* Source passage *
The segue into videogames came through his friendship with Ricky Haggett, founder of the indie games developer Honeyslug. They’d spent years talking about creating a game together – Hogg doing the visuals, Haggett the build - and started playing around with ideas in their spare time for how Hogg’s drawings might form the basis of a playable environment. It was out of these early doodles that Hohokum emerged, though their first collaboration to come to fruition was Poto and Cabenga an iPhone based side-scroller. Developed for a competition at the Game Developers Conference in California in 2010, it was chosen as one of six finalists from over 150 submissions. Hogg and Haggett were spurred on, and work on Hohokum continued in earnest. 

Last time I caught up with Hogg back in 2011, a demo version of Hohokum had just been unveiled at the Independent Games Festival in California. Keen to to take it further, he and Haggett were in need of a backer. That support came in the end from Sony’s Santa Monica Studio, who they first encountered through a different videogame commission, Frobisher Says, for the launch of the Playstation Vita. Hogg and Haggett were initially wary that their game would be steered in a more mainstream direction, but found themselves pleasantly surprised by the Studio’s attitude in that respect. “It was mainly the more videogame-y ideas that got thrown out,” Hogg recalls. “Hohokum’s less like a normal videogame than we thought it was going to be, and Sony Santa Monica were very supportive of that - they encouraged us to embrace the weird and less conventional stuff, and we realised that was our strength.”

* Recorded information *
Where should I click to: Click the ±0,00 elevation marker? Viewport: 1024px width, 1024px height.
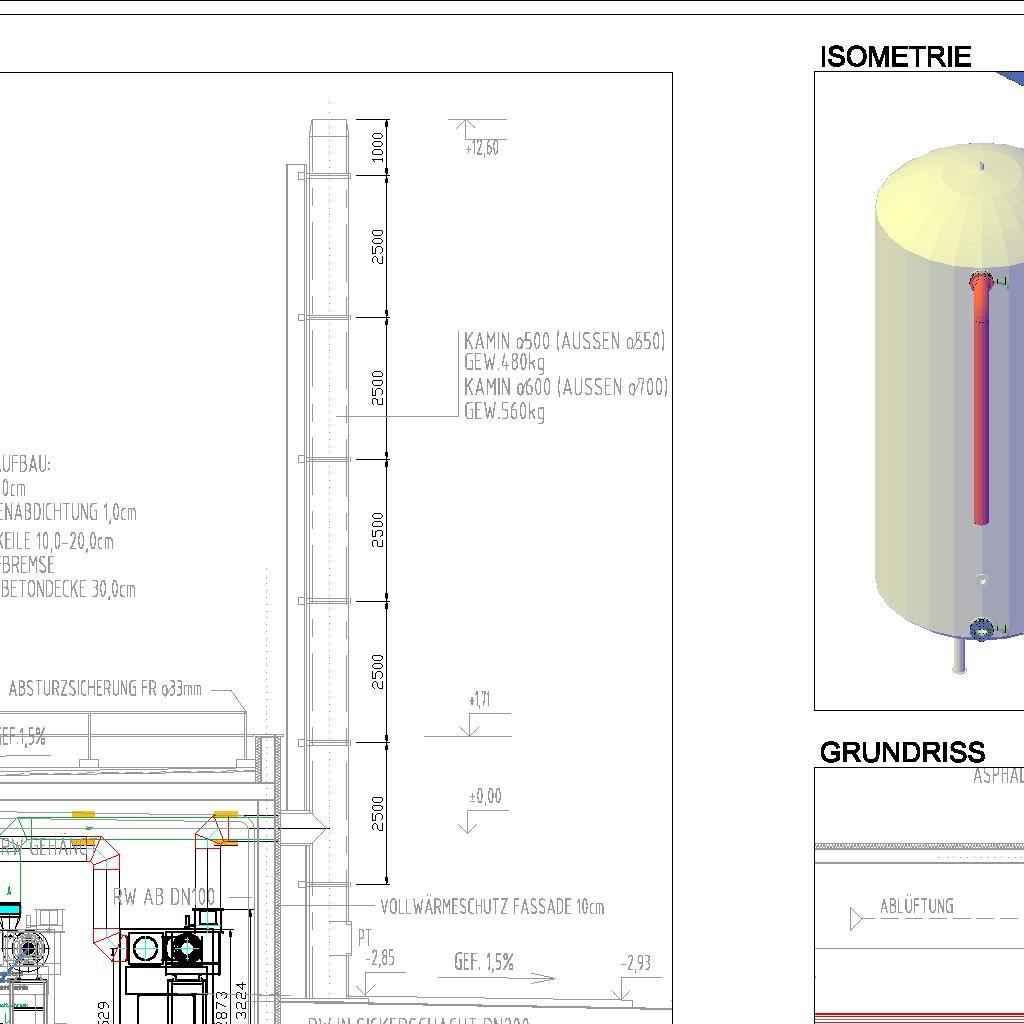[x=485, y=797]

* * *

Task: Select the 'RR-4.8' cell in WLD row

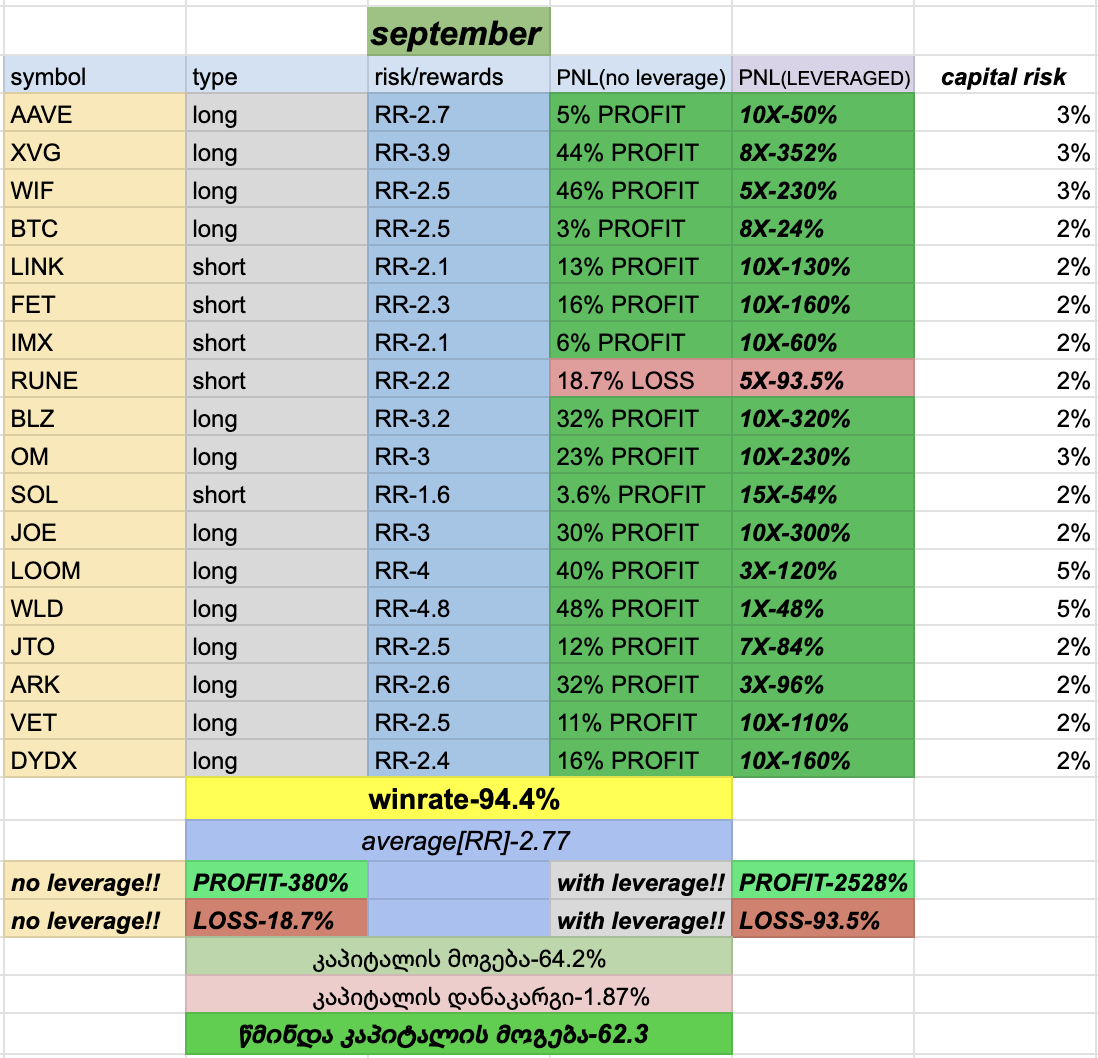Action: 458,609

* Instructions to follow *
Extract from the passage about Hogg and Haggett's games the part from "The segue into" to "continued in earnest.". Use only the passage about Hogg and Haggett's games.

* Completed task *
The segue into videogames came through his friendship with Ricky Haggett, founder of the indie games developer Honeyslug. They’d spent years talking about creating a game together – Hogg doing the visuals, Haggett the build - and started playing around with ideas in their spare time for how Hogg’s drawings might form the basis of a playable environment. It was out of these early doodles that Hohokum emerged, though their first collaboration to come to fruition was Poto and Cabenga an iPhone based side-scroller. Developed for a competition at the Game Developers Conference in California in 2010, it was chosen as one of six finalists from over 150 submissions. Hogg and Haggett were spurred on, and work on Hohokum continued in earnest.